There had to be another reason for what he finally surmised was an attempted murder.

He hadn’t even thought yet that he himself might have been the target, but it hopped up on him as soon as he realized how close he and Jaycee had become, and that was going back before the Gray Cubicle had even opened its doors for the wetting of whistle, the end of dry trails, and the celebrated finishes of long rides.

In his frozen position of attention, he caught slight movements inside the barber shop and figured the shooter was getting ready to come out of hiding, not a soul moving on the dusty road through town.

The sheriff checked his weapon a few times, felt its sure comfort in his right hand, and could almost hear his demand of “Halt where you are and don’t touch that gun of yours or you’re dead by lead, my lead.” He tried to remember where he had said that before but couldn’t bring it back.

What did come to mind was perhaps the next five or fifteen dollars thrust at him by the banker/mayor/be all things, and the payments after, and the others following and they all mounted half-ass living at its best.

And it sure as hell wouldn’t be worth a pound of his flesh, or any other measure of himself.

Frig that,” he said to the night, and to himself and to the banker and to the town that’d forget him the day after he died.

With his pistol holstered once more, he turned and walked down the street, leaving the shooter on his own’

Fir himself he brought manageable pictures in his mind ass he walked in the dust: he had no wife, no family, no property but a gun and a horse, no place to go to and no place to have come from; and the nothingness seized him by the very throat; seized him and took over him, his body and his soul, his past and his future, whatever it would be, but not a smallest piece of the supposed mayor of Calvern Hill, Texas, that singularly slimy one, Roger Lees Butterfield, owner of the lone bank, mayor of sorts, buyer of men’s souls if he could manage the transaction.

He was instantly in the hands of the happiest and freest man he had ever known walking in his own boots in his own town (he’d damned well see to that!)

In the morning he announced to the mayor he had received word of Legs Crombie being seen around Tadpole, a town thirty-miles away and would seek his quarry there. He left town with a few good wishes on the saddle with him,

He rode into the morning sun.

Two nights later, in dead darkness, and utter silence, apparently, a hole appeared stone by stone at the formidable rear of the bank, big enough for a man to crawl in through by his lonesome and out with the small safe containing more than 45 thousand dollars in odd denominations.

Roger Lees Butterfield, owner of the lone bank, was flabbergasted when he was alerted by his lone clerk. “Just when the sheriff is out of town,” he said. “Figures someone knew he’d be gone besides me. Someone in this town knew he wouldn’t be around, that’s for damned sure.”

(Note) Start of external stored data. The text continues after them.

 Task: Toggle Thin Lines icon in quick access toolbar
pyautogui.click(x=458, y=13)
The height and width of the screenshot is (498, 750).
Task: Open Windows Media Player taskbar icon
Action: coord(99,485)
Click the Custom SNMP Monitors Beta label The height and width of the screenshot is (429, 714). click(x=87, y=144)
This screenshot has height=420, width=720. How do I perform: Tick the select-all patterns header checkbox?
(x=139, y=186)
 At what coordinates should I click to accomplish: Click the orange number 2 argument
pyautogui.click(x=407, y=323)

The discussion raged for hours in The Gray Cubicle: the banker knew Clark was going to be out of town, probably the first man who would know, and those words found the odd twist of meaning that was supposed to accompany them, ‘suspicion’ attaining a high degree of possibility, ‘truth comes along like a hard rock in soft ground, you betcha bottom dollar.’

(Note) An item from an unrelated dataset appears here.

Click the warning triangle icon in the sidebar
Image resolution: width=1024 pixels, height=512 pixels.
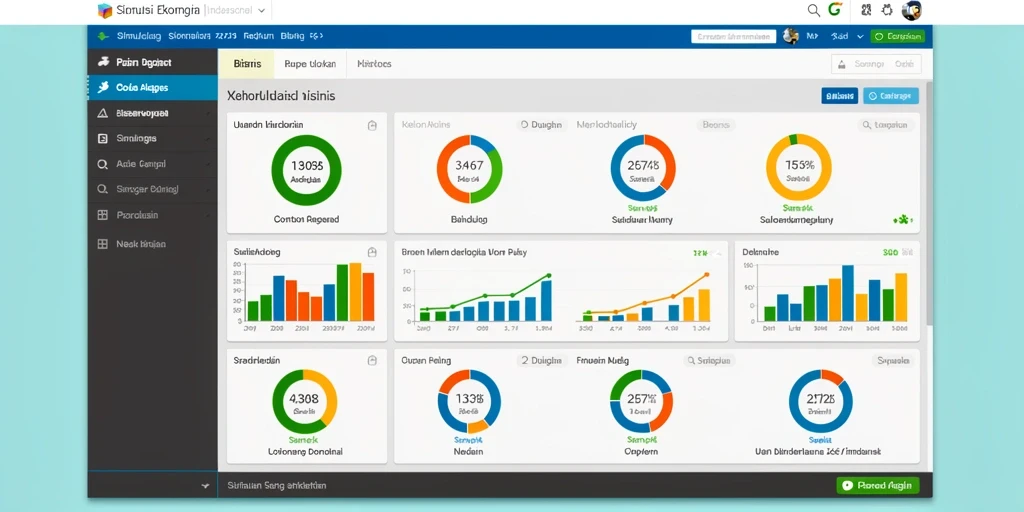click(103, 113)
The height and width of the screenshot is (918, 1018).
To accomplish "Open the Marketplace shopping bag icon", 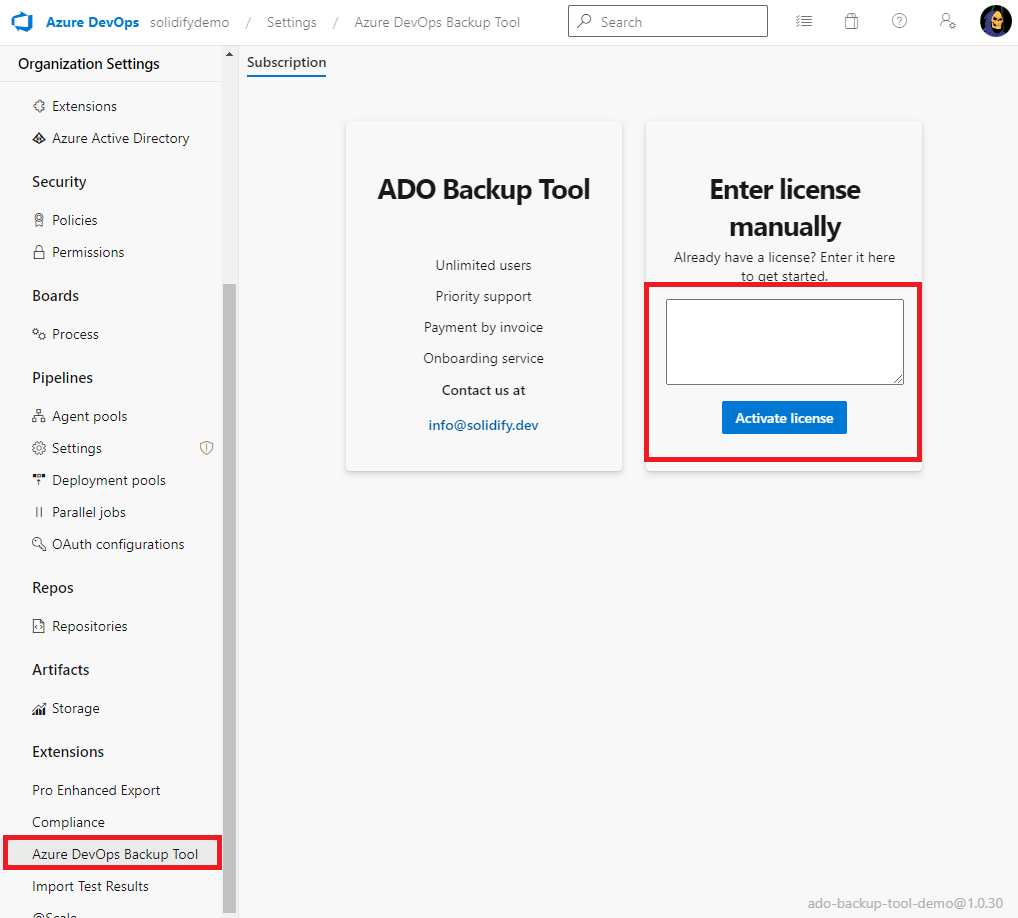I will click(x=851, y=21).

Jaycee, leaning over the bar, said in a low voice, its purpose all of two-folds; “Does anybody in this town really think the banker robbed his own bank? Gotta be crazy to do that. I’d think his wife’d beat him to it, wantin’ her own share before the cut-ups were made or that clerk-of-his who knows his way around in there.”

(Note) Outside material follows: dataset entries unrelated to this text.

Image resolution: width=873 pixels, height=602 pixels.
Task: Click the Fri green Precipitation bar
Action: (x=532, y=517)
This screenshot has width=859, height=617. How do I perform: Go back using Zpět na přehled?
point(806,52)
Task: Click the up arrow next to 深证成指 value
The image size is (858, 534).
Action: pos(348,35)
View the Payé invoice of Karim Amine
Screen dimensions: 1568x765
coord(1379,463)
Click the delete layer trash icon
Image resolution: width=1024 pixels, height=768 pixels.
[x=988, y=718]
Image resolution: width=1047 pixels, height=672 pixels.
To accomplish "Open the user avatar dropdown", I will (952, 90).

He really was thinking that he hoped nobody’d mention the name of the out-of-town sheriff as the culprit, though he had his own thoughts on the job, the possibilities, the long-range outcome of income slated for the job in the long run.

Sheriff-ing,” he night have said, “sure doesn’t pay the rent or the horse feed as you’re likely bound to pay afore next payday.”

When two old-as-the-hills miners found in a cave way out of town, the bank safe blown open by dynamite and the fuse lighter dead from the too-close explosion, a badge on his chest, they decided they’d better bring it to the nearest town, lest suspicion come down on their heads, bad luck already being enough for two grown men out and about the world on their own.